Text and element pointing records =
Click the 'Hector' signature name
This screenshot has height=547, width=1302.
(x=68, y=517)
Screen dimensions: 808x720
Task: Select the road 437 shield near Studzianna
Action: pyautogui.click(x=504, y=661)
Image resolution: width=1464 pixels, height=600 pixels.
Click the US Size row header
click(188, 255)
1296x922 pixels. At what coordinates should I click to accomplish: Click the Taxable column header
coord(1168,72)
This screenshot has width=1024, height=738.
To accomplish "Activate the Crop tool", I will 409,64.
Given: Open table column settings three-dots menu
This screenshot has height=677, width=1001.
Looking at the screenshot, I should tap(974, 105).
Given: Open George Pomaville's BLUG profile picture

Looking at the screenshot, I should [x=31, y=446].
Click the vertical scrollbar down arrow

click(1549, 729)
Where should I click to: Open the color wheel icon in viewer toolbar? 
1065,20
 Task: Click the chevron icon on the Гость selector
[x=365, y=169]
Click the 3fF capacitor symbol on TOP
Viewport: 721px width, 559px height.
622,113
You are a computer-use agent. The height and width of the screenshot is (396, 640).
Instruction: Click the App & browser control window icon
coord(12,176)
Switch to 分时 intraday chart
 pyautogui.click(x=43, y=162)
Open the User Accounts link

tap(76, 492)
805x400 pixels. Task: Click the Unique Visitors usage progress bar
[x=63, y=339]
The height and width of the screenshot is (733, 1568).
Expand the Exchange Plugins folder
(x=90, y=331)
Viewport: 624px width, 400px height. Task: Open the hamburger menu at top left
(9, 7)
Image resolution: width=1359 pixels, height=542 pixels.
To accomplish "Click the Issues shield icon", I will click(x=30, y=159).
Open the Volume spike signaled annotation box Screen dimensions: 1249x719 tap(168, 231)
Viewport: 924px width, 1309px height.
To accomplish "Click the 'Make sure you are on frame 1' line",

Stated exercise = Which lines in the records above contain the string "should"? Pick out each one and copy it in full.

Correct answer =
1296x922 pixels. At what coordinates should I click to accomplish: Click the Taxable column header
Looking at the screenshot, I should tap(974, 105).
Looking at the screenshot, I should [x=31, y=446].
Where should I click to: Open the color wheel icon in viewer toolbar? 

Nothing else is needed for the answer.